Хирн молча выбрал красную пешку. Поставив фигуры на место, генерал сделал первый ход. Хирн произвел обычный ответный ход п, усевшись поудобнее, попытался сосредоточиться на игре. Однако он сразу же почувствовал, что нервничает. Он был одновременно и возбужден и подавлен; с одной стороны, его возбудил только что закончившийся разговор, а с другой — беспокоил тот факт, что он играл в шахматы с генералом. Отношения между ними становились от этого более открытыми. Казалось, что во всем этом кроется что-то неблаговидное, поэтому Хирн начал игру с чувством, что выиграть ее было бы очень опасно.
Первые ходы он делал почти не задумываясь. Он вообще ни о чем не думал, а просто прислушивался к доносившимся издалека глухим раскатам артиллерийских залпов и потрескиванию фитиля в лампе Колмана. Несколько раз до его слуха долетал шелест листвы в джунглях, и этот звук вызывал уныние. Он поймал себя на том, что с интересом рассматривает сосредоточенное лицо генерала. Оно выражало сейчас такое же напряжение мысли, какое Хирн наблюдал в первый день высадки на остров или в ту ночь, когда они ехали в джипе к штабной батарее сто пятьдесят первого.
Уже через шесть ходов Хирн вдруг понял, что его фигуры на доске в неблагоприятном положении. Не задумываясь над последствиями, он нарушил основной принцип игры, сделав два лишних хода конем, еще не развив как следует другие фигуры. Положение пока не было безвыходным, конь находился только на четвертой горизонтали, и поле для его отступления можно было легко освободить, но генерал, казалось, начинал какое-то странное наступление. Хирн стал обдумывать каждый ход более внимательно. Генерал мог теперь выиграть, если бы ему удалось завершить развитие фигур и использовать небольшое позиционное преимущество. Однако это был бы длинный путь, и добиться победы таким способом было бы нелегко. Вместо этого генерал начал развивать атаку пешками, но он мог попасть в затруднительное положение, если бы она не удалась, так как его король оставался неприкрытым.

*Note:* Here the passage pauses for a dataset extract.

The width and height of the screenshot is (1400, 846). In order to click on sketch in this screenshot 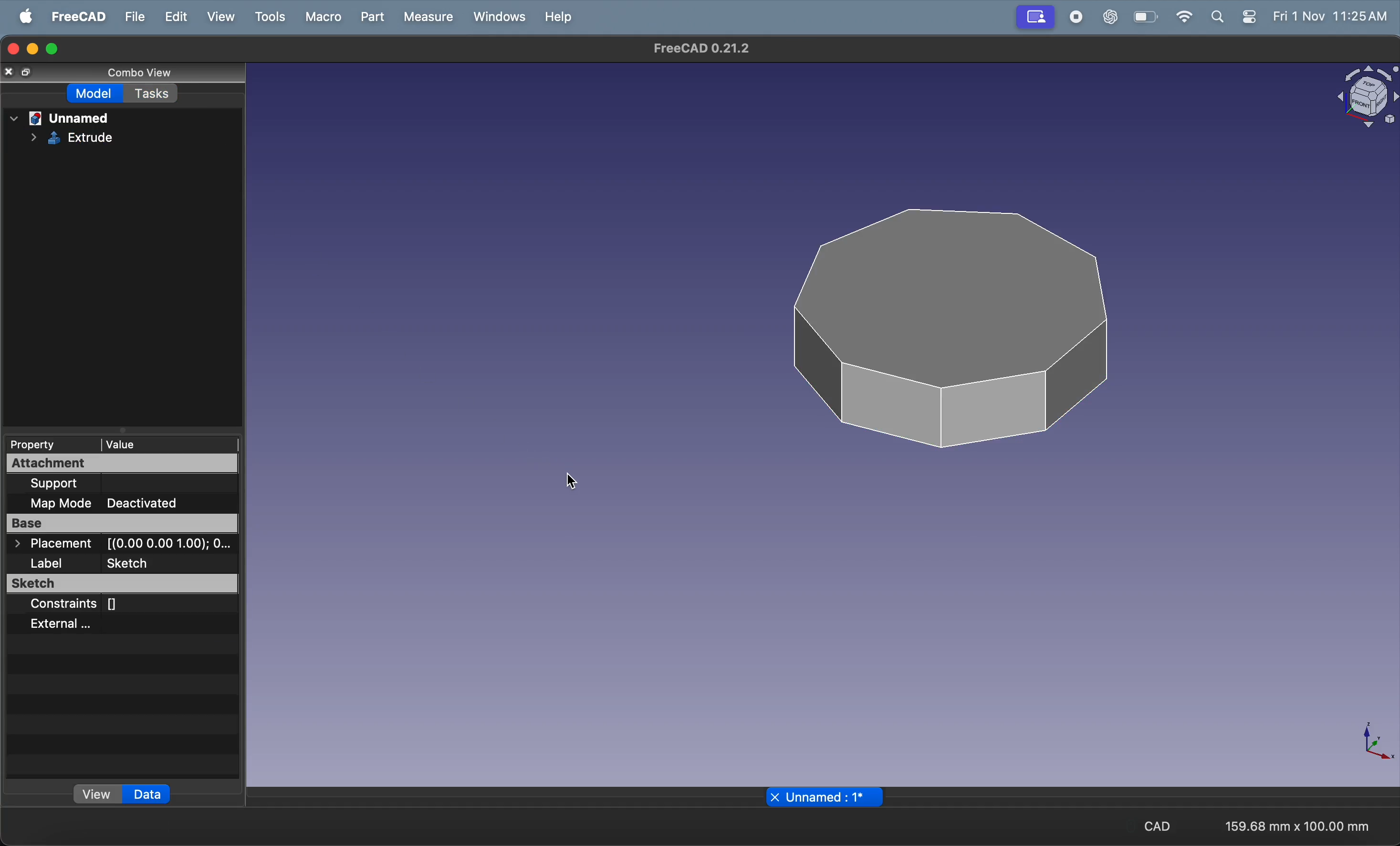, I will do `click(124, 583)`.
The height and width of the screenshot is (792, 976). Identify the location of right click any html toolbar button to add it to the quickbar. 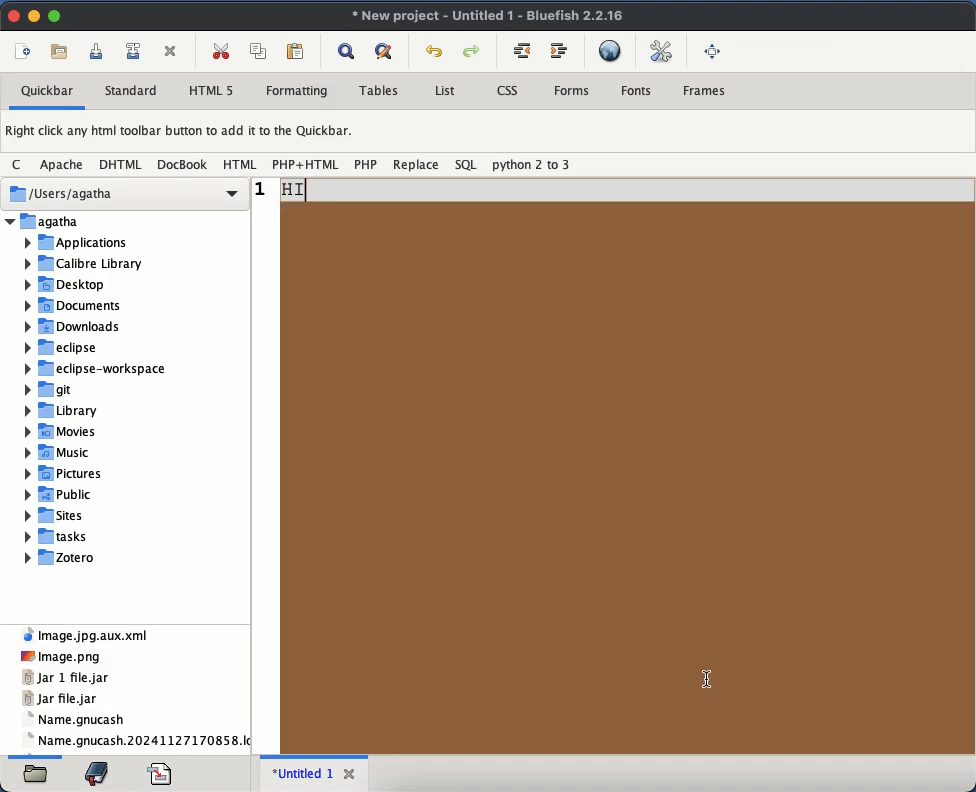
(182, 131).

Хирн быстро мобилизовался на игру и начал тщательно анализировать и взвешивать все возможные варианты ходов генерала и свои наиболее эффективные ответы на них. Но было уже поздно. Началось с затруднительного положения, затем положение стало опасным, а потом, продолжая наступать пешками, генерал буквально прижал Хирна к стенке. Хирн состоял когда-то в университетской шахматной команде и одно время увлекался этой игрой. Он достаточно разбирался в ней, чтобы понять, насколько хорошо играет генерал, — об этом можно было судить по одному стилю его игры. Он умело использовал малейшую возможность, предоставлявшуюся ему благодаря позиционному преимуществу, полученному в самом начале партии. Хирн признал себя побежденным на двадцать пятом ходу, после того как пришлось отдать генералу коня и пешку в обмен на две пешки. Хирн устало откинулся в кресле. Игра заинтересовала его, задела самолюбие, и он почувствовал желание сыграть еще одну партию.
— Вы играете не так уж плохо, — сказал генерал.
— Я средний игрок, — пробормотал Хирн. Теперь, когда игра закончилась, он снова начал воспринимать звуки вне палатки и в джунглях.
Генерал укладывал фигуры в коробку, любовно размещая каждую из них в специально сделанных гнездах, обложенных зеленым плюшем.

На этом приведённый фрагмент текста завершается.